In fact, from what the headlines blared as I logged onto the Internet this morning, Edwards had presented John Kerry to the delegates as a practitioner of the “politics of hope”. Thus, I would like to dissect that phrase to demonstrate not only the phoniness of this entire charade, but also the outright poverty of the belief that politics gives us hope.

In the ancient Greek myth of Pandora’s Box, a curious girl named Pandora opened a chest and all sorts of evil sprang from the box, and she could not collect them to put them back. However, Pandora was not finished. She opened the chest once again, and out sprang Hope. Now, in our modern thinking, this second act has been presented as a good thing. The ancient Greeks, however, saw things differently. In their view it was bad enough that Pandora put evil into the world through her blundering, but then she made things even worse by giving us hope -- and we know full-well there is no hope. Therefore hope was not good, but rather an extension of evil, since people forever would be fooled into believing their repeated acts of failure suddenly would morph into something successful. Hope would keep people from recognizing their own folly and the poverty of their own thoughts.

In political terms, hope becomes the engine that permits politicians to foist failed schemes upon people, in the wrong-headed and cynical belief that after a thousand utter failures, a plan of action will prove successful. When the 9/11 Commission released its final report, it supposedly was criticizing government conduct and gave process improvement suggestions in order to prevent future terrorist attacks on Americans. The commission was unwittingly condemning the government itself and the political processes that went with it. In the vernacular, they were trying to rearrange the deck chairs as the Titanic was sinking, an act of absurdity.
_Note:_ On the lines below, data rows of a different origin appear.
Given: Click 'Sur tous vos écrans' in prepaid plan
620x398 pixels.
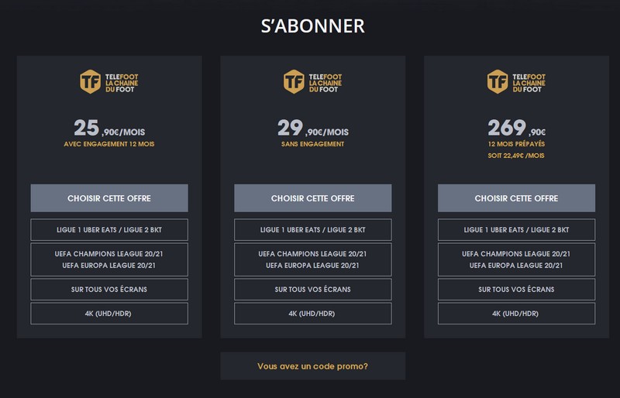Looking at the screenshot, I should pos(516,290).
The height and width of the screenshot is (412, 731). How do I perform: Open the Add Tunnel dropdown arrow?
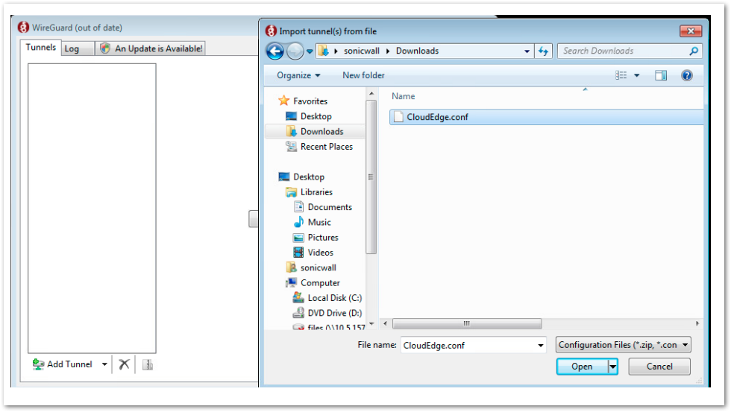tap(104, 364)
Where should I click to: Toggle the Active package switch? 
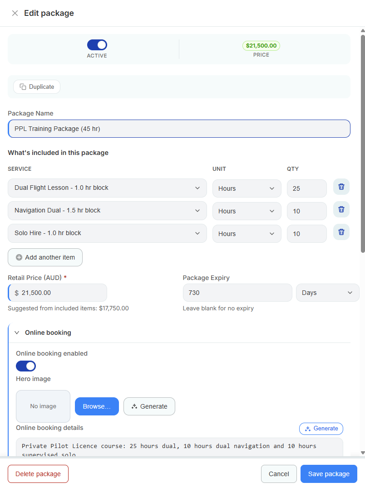tap(97, 45)
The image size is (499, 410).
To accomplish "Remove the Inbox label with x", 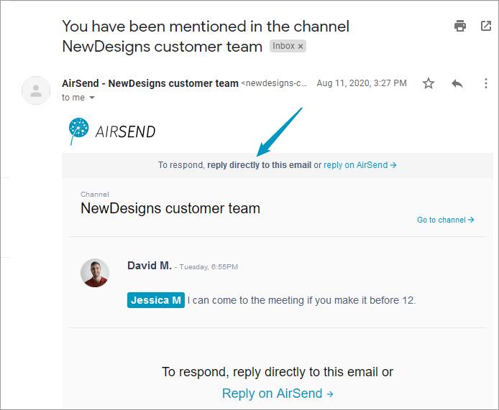I will click(301, 47).
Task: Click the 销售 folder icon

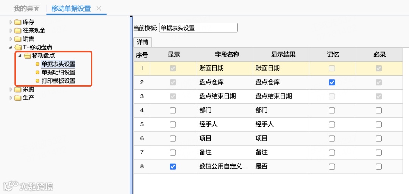Action: [x=18, y=39]
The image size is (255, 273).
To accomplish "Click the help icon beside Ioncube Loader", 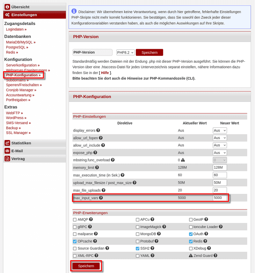I will (221, 227).
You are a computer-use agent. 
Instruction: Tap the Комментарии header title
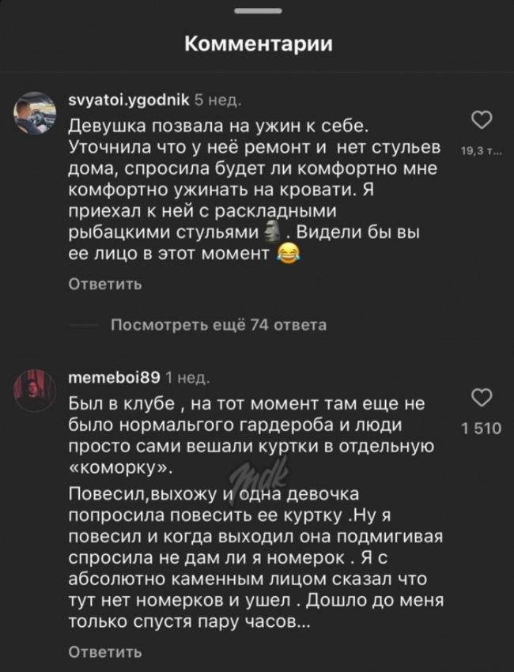click(258, 43)
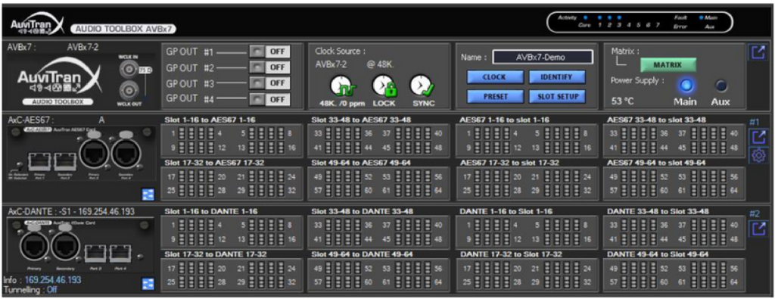Screen dimensions: 775x299
Task: Click the LOCK clock status icon
Action: tap(385, 86)
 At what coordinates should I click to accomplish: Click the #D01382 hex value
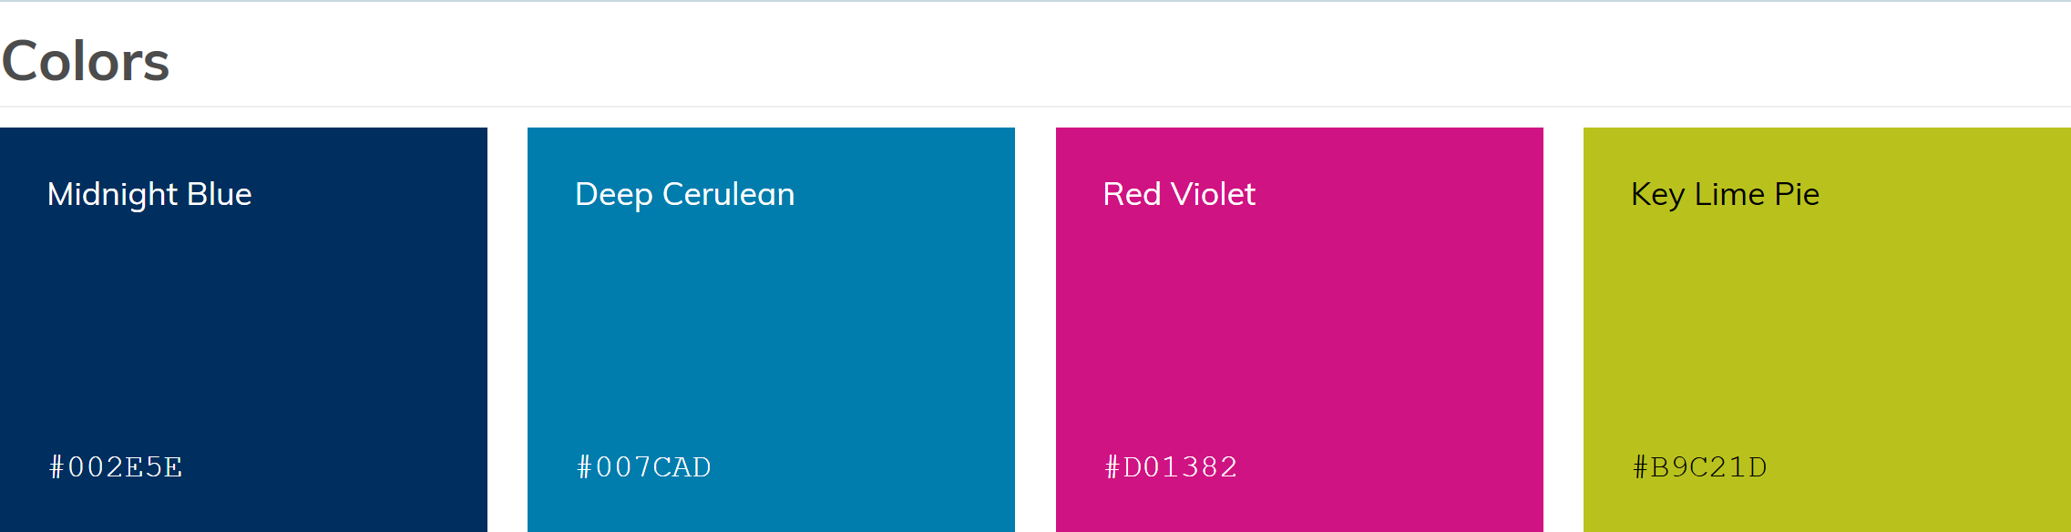tap(1172, 467)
Yet, the commission members have “hope”. John Edwards has “hope”. John Kerry has “hope”. The DNC delegates have “hope”. George W. Bush and his minions will tell the nation next month that they will provide “hope”. The political classes have “hope”, but no answers -- because their way of doing things can never provide hope. The welfare-warfare state always will have the same results, no matter who occupies the White House and Congress or sits in the judges’ chambers. For those of us who understand the true poverty of politics, we look elsewhere for answers, and even hope.